One competition law topic that I continually find interesting is joint ventures (i.e., collaborations between competitors).  While this is a significant area, with a variety of competition law issues that may need to be addressed in relation to a broad spectrum of types of JVs (e.g., joint marketing, joint production, joint R&D, etc.), I have always found the issues that can arise in the JV context very interesting.

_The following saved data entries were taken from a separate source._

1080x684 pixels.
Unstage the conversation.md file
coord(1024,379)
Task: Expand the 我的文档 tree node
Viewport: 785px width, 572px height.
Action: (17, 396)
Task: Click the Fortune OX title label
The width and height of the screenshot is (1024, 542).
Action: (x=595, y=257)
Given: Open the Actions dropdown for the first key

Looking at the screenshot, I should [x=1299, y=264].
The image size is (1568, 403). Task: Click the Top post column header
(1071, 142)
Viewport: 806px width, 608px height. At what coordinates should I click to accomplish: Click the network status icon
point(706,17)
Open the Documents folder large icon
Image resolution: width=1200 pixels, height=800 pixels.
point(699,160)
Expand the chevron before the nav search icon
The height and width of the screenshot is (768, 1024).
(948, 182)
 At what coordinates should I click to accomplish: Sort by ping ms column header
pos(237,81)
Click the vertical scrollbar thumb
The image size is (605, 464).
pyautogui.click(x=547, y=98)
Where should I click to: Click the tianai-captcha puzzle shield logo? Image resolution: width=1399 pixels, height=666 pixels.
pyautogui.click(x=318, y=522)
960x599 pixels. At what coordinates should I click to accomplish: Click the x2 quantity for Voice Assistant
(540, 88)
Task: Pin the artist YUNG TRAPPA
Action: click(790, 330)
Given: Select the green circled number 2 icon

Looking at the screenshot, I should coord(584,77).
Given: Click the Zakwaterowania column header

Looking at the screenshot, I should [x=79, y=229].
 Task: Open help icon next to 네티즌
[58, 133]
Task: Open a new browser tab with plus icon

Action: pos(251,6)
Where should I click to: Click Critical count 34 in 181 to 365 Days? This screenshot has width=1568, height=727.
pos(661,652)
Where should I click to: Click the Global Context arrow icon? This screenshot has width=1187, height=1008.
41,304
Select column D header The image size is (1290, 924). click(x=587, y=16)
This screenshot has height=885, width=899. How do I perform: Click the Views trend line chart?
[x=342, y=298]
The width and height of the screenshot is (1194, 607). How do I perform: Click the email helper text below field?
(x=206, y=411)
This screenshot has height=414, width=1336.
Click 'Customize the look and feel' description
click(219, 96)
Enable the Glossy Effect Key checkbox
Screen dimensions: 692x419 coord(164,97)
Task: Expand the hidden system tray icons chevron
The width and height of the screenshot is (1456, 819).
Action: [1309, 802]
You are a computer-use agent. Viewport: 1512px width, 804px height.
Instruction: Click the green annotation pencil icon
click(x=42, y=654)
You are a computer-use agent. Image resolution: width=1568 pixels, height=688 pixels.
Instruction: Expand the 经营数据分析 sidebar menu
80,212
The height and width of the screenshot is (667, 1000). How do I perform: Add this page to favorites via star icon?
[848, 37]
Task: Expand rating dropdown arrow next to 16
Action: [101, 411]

These can include, among other things: questions of whether a JV is one or multiple entities (for the application of cartel/conspiracy rules); whether, if challenged on concerted theories of harm, a JV should be reviewed on a per se or rule of reason standard (or in Canada, under our amended Competition Act, as a criminal conspiracy under section 45 or under the civil agreements provision, with an assessment of competitive effects); how to structure JVs to minimize competition/antitrust law risk (e.g., in relation to the flow of competitively sensitive information between JV partners); and whether, and to what extent, merger control rules should apply to JVs.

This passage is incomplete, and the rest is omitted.